The book is an introduction to the "new monastic movement," offering the authors' intellectual and spiritual reflections on what contemplative life could look like in the 21st century. With chapters focusing on spiritual practice, vocation, contemplation and activism, dialogical dialogue, the relationship with traditional religious paths, contemplative psychology and the building of intentional communities, the authors seek to "cut across the boundaries of religious traditions, of contemplation and action, and endeavor to create intergenerational alliances between those immersed in the depths of our traditional religious frameworks and those who are being called to contemplative and prophetic life outside of those frameworks."

While drawing on the work of Raimon Panikkar, St. Teresa of Avila, Pierre Teilhard de Chardin, Ewert Cousins, Fr. Bede Griffiths, Thomas Merton, Brother Wayne Teasdale, St. John of the Cross and the Russian sophianic tradition, among others, the book also incorporates some popular modern day academic, cultural, and contemplative theorists, such as Ken Wilber and Fr. Thomas Keating, who speak to young people about creating a more sacred and just world while providing them with sophisticated tools for psychological analysis and integrated action. It also offers specific practices for a disciplined contemplative life and inspired social justice activism.

Rory McEntee is a scholar, teacher, and contemplative activist.

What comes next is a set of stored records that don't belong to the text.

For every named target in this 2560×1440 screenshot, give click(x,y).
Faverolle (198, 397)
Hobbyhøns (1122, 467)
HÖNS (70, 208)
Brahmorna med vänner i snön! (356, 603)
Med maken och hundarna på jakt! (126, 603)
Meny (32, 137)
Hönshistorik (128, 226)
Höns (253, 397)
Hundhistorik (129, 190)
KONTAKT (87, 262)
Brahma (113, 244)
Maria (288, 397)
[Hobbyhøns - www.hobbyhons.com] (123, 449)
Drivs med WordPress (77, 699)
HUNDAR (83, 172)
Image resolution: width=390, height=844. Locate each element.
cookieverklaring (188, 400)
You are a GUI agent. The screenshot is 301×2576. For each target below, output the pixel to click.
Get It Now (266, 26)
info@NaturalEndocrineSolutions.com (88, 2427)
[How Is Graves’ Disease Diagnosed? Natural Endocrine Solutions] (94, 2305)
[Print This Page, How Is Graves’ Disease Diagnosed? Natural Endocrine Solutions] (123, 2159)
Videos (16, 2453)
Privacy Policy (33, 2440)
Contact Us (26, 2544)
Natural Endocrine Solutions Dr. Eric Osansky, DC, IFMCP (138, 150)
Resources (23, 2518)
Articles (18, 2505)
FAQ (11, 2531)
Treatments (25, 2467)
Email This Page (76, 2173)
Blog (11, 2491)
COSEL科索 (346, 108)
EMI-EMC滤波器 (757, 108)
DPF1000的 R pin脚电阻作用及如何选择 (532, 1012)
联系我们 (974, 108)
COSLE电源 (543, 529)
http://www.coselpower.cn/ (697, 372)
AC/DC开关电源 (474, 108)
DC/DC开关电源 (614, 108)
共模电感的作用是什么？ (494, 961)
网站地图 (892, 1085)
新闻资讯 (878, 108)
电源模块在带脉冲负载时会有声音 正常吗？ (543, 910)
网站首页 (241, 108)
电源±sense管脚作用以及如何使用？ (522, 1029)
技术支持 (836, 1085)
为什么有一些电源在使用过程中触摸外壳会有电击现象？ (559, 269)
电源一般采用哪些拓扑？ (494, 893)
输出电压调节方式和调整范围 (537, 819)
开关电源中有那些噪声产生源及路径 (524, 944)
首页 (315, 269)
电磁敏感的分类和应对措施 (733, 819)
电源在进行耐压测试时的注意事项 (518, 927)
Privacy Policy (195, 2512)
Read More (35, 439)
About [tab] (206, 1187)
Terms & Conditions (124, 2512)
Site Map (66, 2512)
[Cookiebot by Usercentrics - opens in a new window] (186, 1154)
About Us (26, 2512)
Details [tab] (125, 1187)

He is currently President and Executive Director of the Charis Foundation for New Monasticism & Interspirituality, and teaches contemplative retreats throughout the year. Rory has an M.A. in Applied Mathematics from the University of Southern California and a PhD in Theological and Philosophical Studies from Drew University. He is the author of The Sacred/Secular Binary: Challenging the Divide in University Culture and Democratic Societies and co-author of The New Monasticism, as well as many articles on education, theology, and Interspirituality. Rory helped found the interspiritual new monastic movement as a mentee of the late Brother Wayne Teasdale and Father Thomas Keating. He has participated in many dialogues around the world with religious leaders, including Pope Francis and the Dalai Lama, and maintains a love for basketball, snowboarding, trekking in the Himalayas, coffee, friends, and family.

Adam Bucko is an activist, spiritual director to many of New York City’s homeless youth, and co-author of Occupy Spirituality: A Radical Vision for a New Generation. His work has been featured by ABC News, CBS, NBC, New York Daily News, National Catholic Reporter, Shambala Sun, and Sojourner.